At the Priam Vineyards wedding of vineyard tasting room manager Christopher Barone-Flemke to retired NASCAR driver Ed Lemke, Jr. last October, the cake may have looked like cake, but was really – what goes with wine? – cheese.
Dessert stations are popular – and don’t be surprised to find a wall of donuts. “Donut walls are the best!” says The Knowlton’s Nicholson.
Welcome to “Weedings”
Now that it’s legal for recreational use, marijuana is making its way into weddings. This January, Hemp Mountain CBD of Vermont was at the Connecticut Bridal Show, showcasing marijuana products for couples and their guests to enjoy.
Miller and Hoang plan to incorporate marijuana into their day, with a “unity smoke” right after the ceremony. Miller says it’s their version of smashing a glass, lighting candles, or jumping the broom. “Cannabis has been important for us for health reasons, and it’s part of our culture.”
They’re calling it both their wedding and weeding.
Entertainment is as important as good food, says Antonecchia. She has arranged for roaming magicians, aerial scarf artists, jugglers, drag queens, and strolling human champagne-and-dessert tables.
“Rarely do you see a DJ alone anymore,” as they’re usually accompanied by a sax player or singer, she adds. “And today bands that play weddings are truly magnificent musicians.”
The Knowlton offers an aerialist who hangs from a chandelier, dispensing champagne.
John Green, President and CEO of Lux Bond & Green says their designers work almost daily on custom engagement and wedding rings, using family heirloom stones or ideas that the couple provides.
“There is almost no limitation to what gemstones or metal a customer can use today,” he says. “Platinum is getting more important, yellow gold is making a comeback, and alternative metals are finding their place with wedding jewelry.
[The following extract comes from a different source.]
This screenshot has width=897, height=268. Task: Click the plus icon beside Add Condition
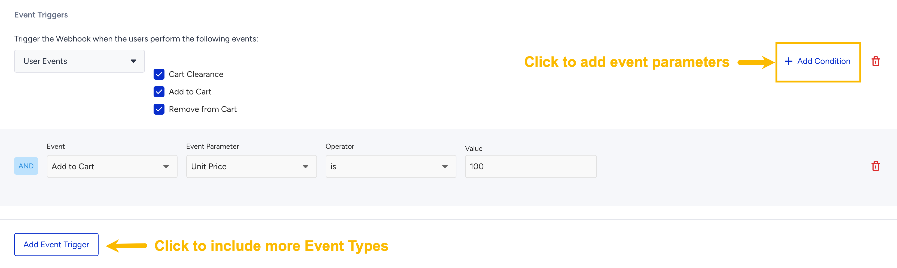[788, 61]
Also, watches as a wedding gift is an important trend, which get worn daily like the rings.”
“One very interesting trend,” he adds, “is using shapes of stones that were not in vogue for several years. Combining shapes is a big trend, as well as using pear-shape and marquise-shape diamonds.
The Couple’s Sendoff
The car might still be spray-painted with “Just Married” – but often the getaway vehicle at Saybrook Point Resort & Marina is a boat.
There are two schools of thought on the sparkler farewell. One venue owner says he’s thrilled they’re passé; another loves them and still sees them all the time.
Mostly, couples are focusing on saying farewell to their guests by providing food (or, at outdoor events, food trucks) as guests leave, offering sliders, espressos, wings, ice cream, pizza, or cupcakes.
But those guests are increasingly likely to be leaving the reception only to go to an after-party that the couple has arranged for them.
But the Most Important Person at the Wedding…
… Is the dog. Sometimes they’re Ring Bearer or Flower Dog, but more often Best Man or Best Woman. After all, who’s your best friend?